Work required => Drop the pictures, then repeat every record exactly as it stands.
- - -
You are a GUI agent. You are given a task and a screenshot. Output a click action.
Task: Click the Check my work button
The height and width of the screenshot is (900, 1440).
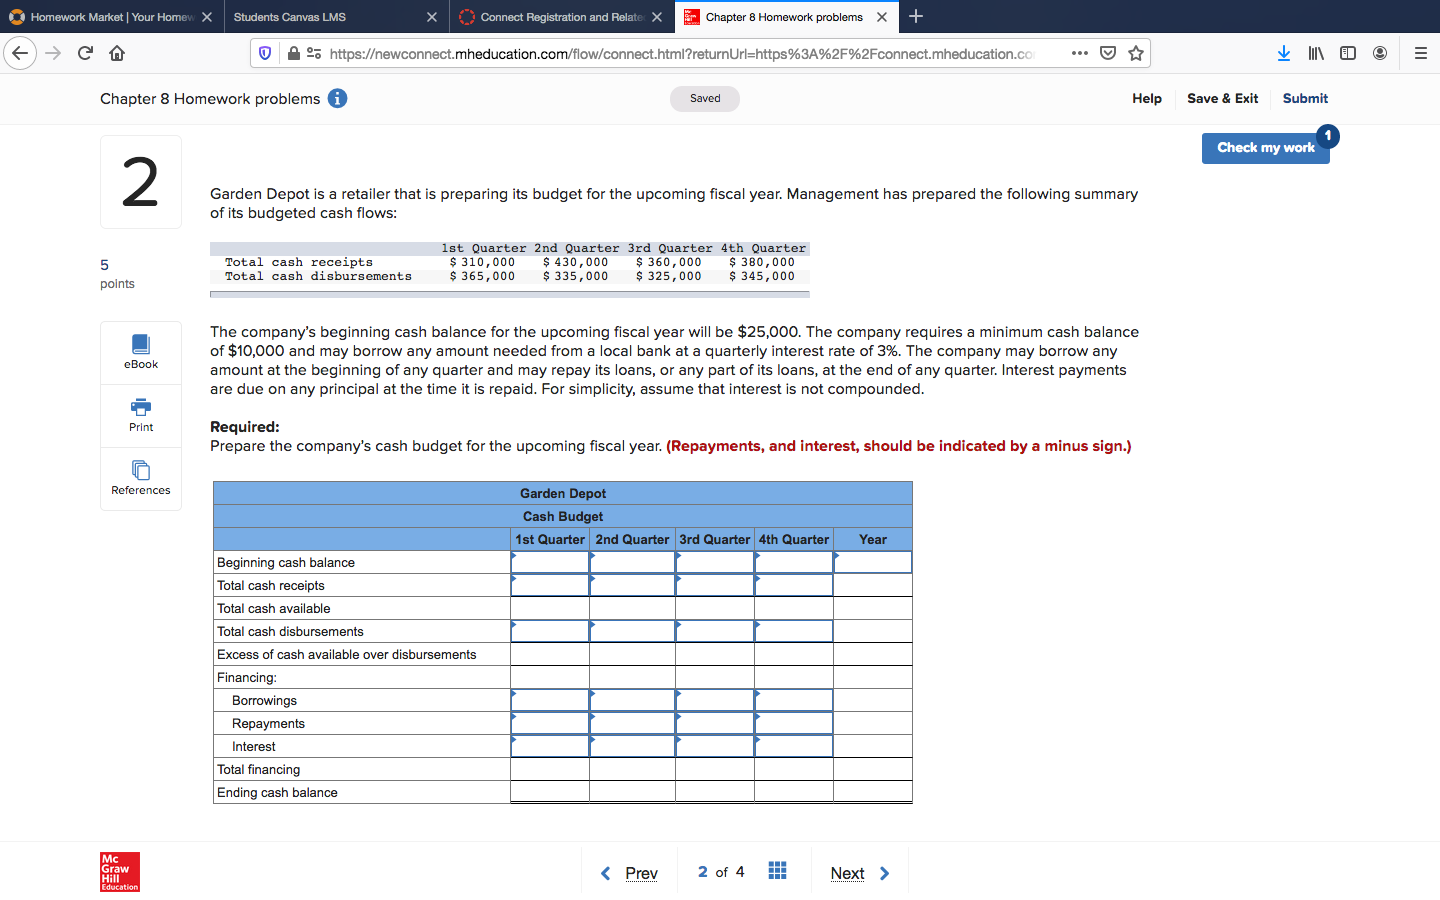point(1266,147)
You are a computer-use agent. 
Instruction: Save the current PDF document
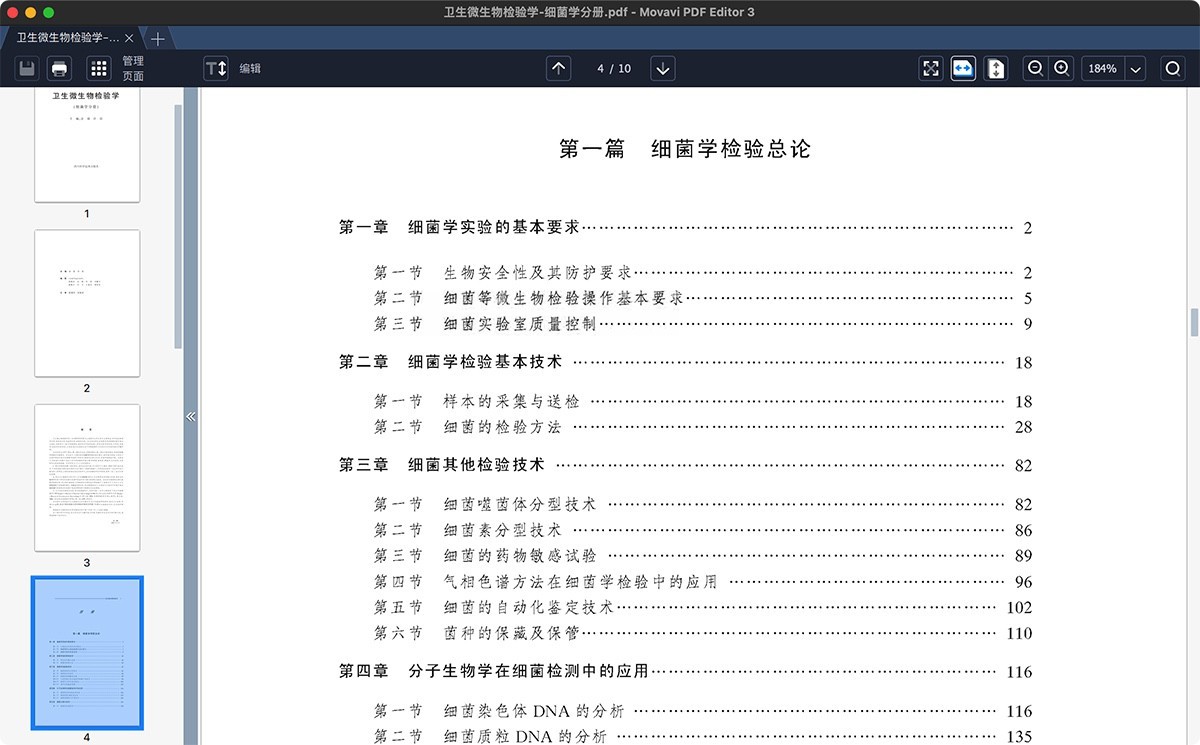tap(26, 68)
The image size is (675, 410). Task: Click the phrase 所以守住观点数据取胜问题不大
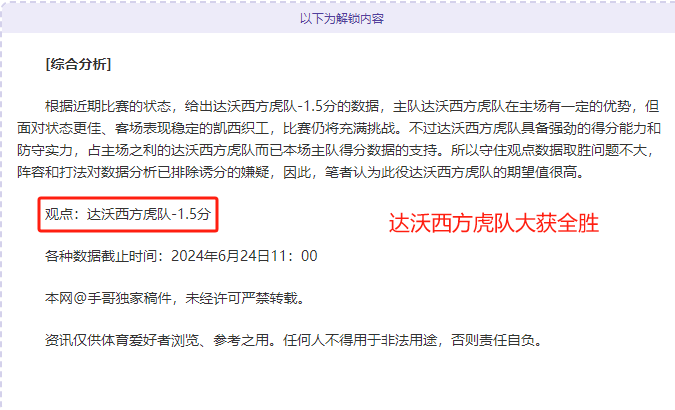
- - -
Reply to the exercise =>
You are a GUI agent. You are given a task and a screenshot. Output a click action.
Task: Click the Check my work button
The height and width of the screenshot is (900, 1440).
point(1266,147)
You are a computer-use agent. 
Instruction: Save the current PDF document
tap(26, 68)
The image size is (675, 410). Task: Click the phrase 所以守住观点数据取胜问题不大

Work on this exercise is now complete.